Horizon violet cell proliferation dye 450

B cell purification was performed with the EasySep Mouse B Cell Enrichment Kit (StemCell Technologies). 1×10⁷ cells/ml were incubated in PBS with 0.5% (v/v) fetal calf serum (FCS, HyClone) and 4µM of BDHorizon Violet Cell Proliferation Dye 450 (VPD450, BD Biosciences) for 5min at 37°C and the reaction was quenched with 3 volumes of FCS for 1min at 37°C and cells were washed twice in RPMI 1640 medium.

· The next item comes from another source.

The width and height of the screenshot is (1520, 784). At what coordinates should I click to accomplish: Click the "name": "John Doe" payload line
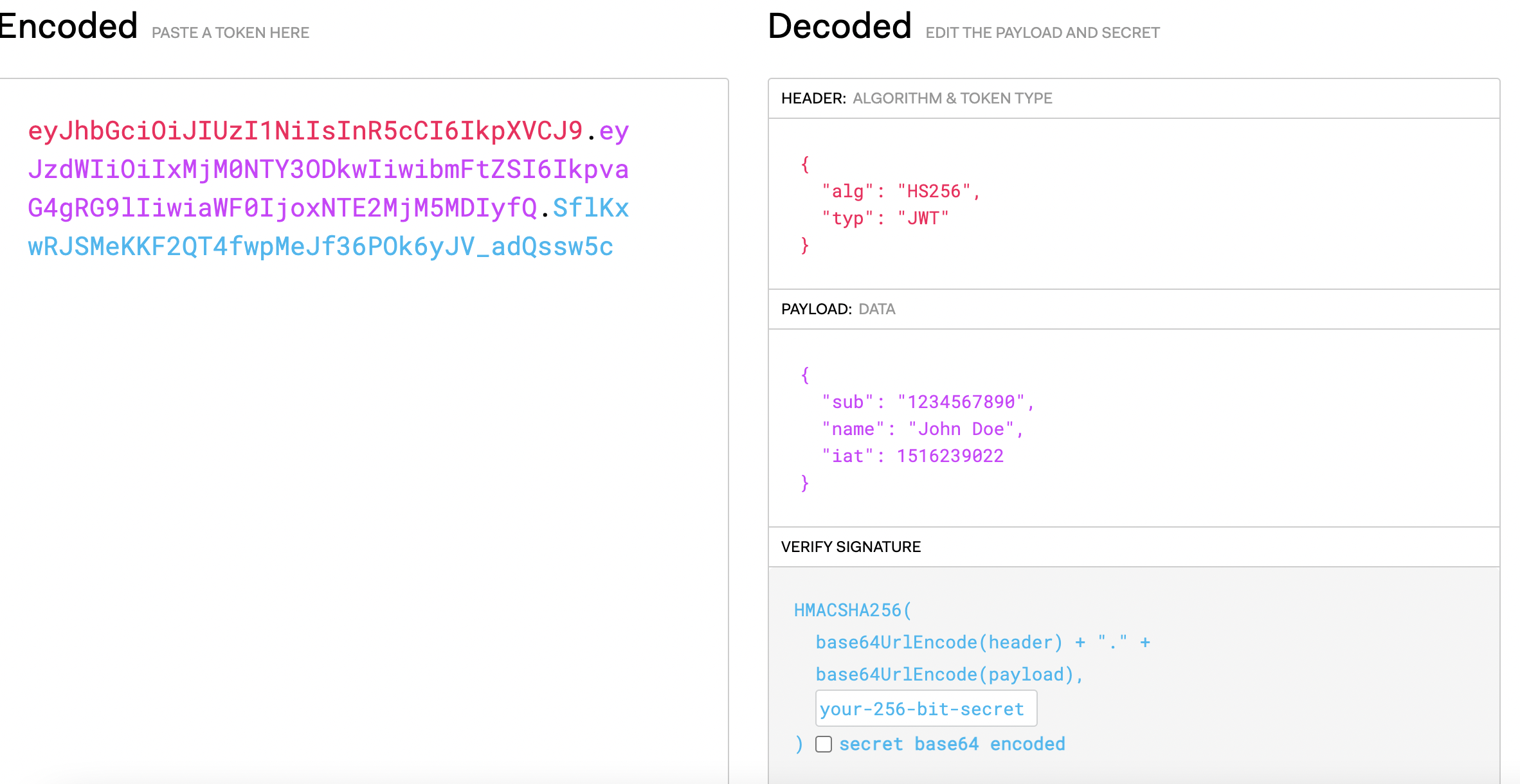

Cells were cultured in the presence of 5µg/ml CpG ODN 1826 (5’-tccatgacgttcctgacgtt-3’; Invivogen) for 3–4d at 37°C and then subjected to flow cytometric staining.

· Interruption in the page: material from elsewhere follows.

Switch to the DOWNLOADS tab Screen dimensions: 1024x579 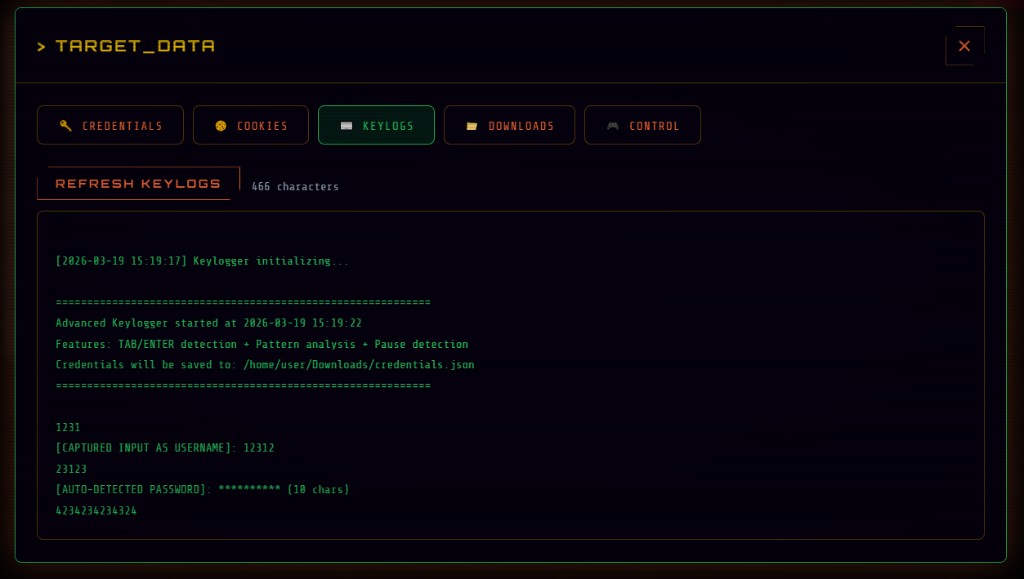(x=509, y=125)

Vλ1 sequencing was performed essentially as described (Anderson et al., 2007 (link)).
Immunohistological analysis was performed essentially as described (Kerfoot et al., 2011 (link)). EdU was detected using the Click-iT^® EdU Alexa Fluor 555 Imaging Kit (Invitrogen). 40x tiled images of whole splenic sections were acquired with an IX83 fluorescent microscope (Olympus) and image analysis was performed using cellSens Dimension software (Olympus) with the count and measure module.